青藤碱通过激活核因子E2相关因子2通路抑制小鼠动脉粥样硬化进展

Sinomenine inhibits atherosclerosis progression in mice by activating nuclear factor E2 related factor 2 pathway

目的:探讨青藤碱对载脂蛋白E基因敲除(ApoE-/-)小鼠动脉粥样硬化形成的影响及其机制。方法:采用随机数字表法将6~8周龄雄性ApoE-/-小鼠分为模型组、青藤碱低剂量组和高剂量组,每组10只。30只小鼠均高脂饲料喂养16周,在高脂饲养8周后,低剂量组和高剂量组分别给予青藤碱50 mg/(kg·d)和100 mg/(kg·d)灌胃,模型组小鼠灌胃等量蒸馏水,持续8周。干预结束后检测各组小鼠血清中血脂水平、氧化应激指标,并采用苏木精-伊红(HE)染色、马松染色及核因子E2相关因子2(Nrf2)免疫组织化学分析斑块形态,蛋白质印迹法(Western blot)检测主动脉Nrf2及下游靶向蛋白的表达。组间比较采用t检验和单因素方差分析。结果:高剂量青藤碱组小鼠体重轻于模型组[(30.910±3.741)g比(37.774±7.182)g,t=0.245,P<0.05],高剂量青藤碱组小鼠血清总胆固醇水平低于模型组[(10.301±2.210)mmol/L比(13.232±2.280)mmol/L,t=1.217,P<0.01]。斑块形态学比较,青藤碱给药组小鼠动脉粥样硬化斑块范围小于模型组,炎性细胞浸润少于模型组,胶原含量多于模型组,主动脉Nrf2及下游靶蛋白表达水平高于模型组。

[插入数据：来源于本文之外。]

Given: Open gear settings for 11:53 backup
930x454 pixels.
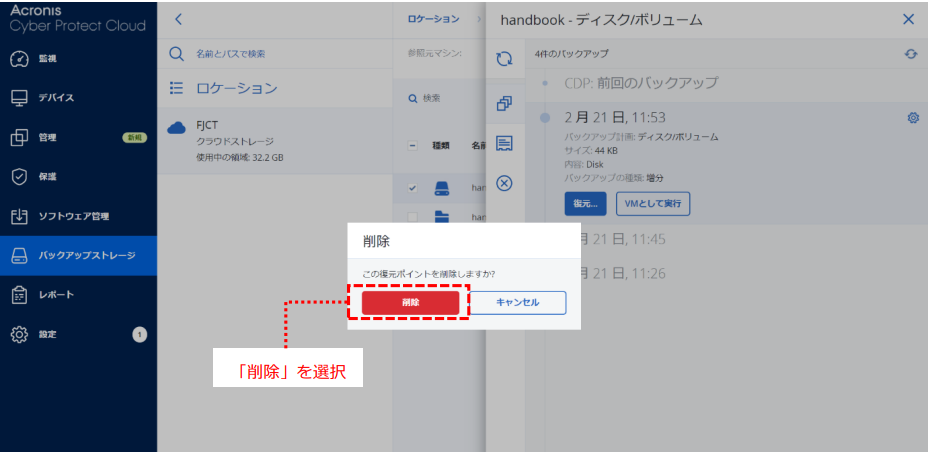Looking at the screenshot, I should [x=912, y=118].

结论:青藤碱可激活Nrf2信号通路,增强抵抗氧化应激的能力,增加斑块稳定性,对动脉粥样硬化具有保护作用。

Objective To investigate the effect of sinomenine on atherosclerosis in apolipoprotein E gene knockout(ApoE-/-)mice and its mechanism.Methods Using a random number table method,male ApoE-/-mice aged 6-8 weeks were divided into model group(n=10),low-dose sinomenine group(n=10)and high-dose sinomenine group(n=10).A total of 30 mice were fed with high-fat diet for 16 weeks.After 8 weeks of high-fat diet,sinomenine[50 mg/(kg·d)and 100 mg/(kg·d)]was given to the low-dose group and high-dose group respectively,and the model group was given the same amount of distilled water for 8 weeks.After the intervention,the serum lipid level and oxidative stress index were detected,and the plaque morphology was analyzed by hematoxylin and eosin(HE)staining,Masson staining and nuclear factor erythroid 2-related factor 2(Nrf2)immunohistochemical staining,and the expression of aortic Nrf2 and downstream targeted protein was detected by Western blotting.T-test and one-way analysis of variance were used for comparison between groups.Results The body weight of mice in high dose sinomenine group was lower than that in model group[(30.910±3.741)g vs.(37.774±7.182)g,t=0.245,P<0.05],and the level of serum total cholesterol in mice of high dose sinomenine group was decreased[(10.301±2.210)mmol/L vs.(13.232±2.280)mmol/L,t=1.217,P<0.01].The sinomenine group showed smaller atherosclerotic plaque,less inflammatory cell infiltration,higher collagen content and expression of Nrf2 and downstream target proteins in aorta.Conclusion Sinomenine can activate Nrf2 signal pathway,enhance the ability to resist oxidative stress,increase plaque stability,and has a protective effect on atherosclerosis.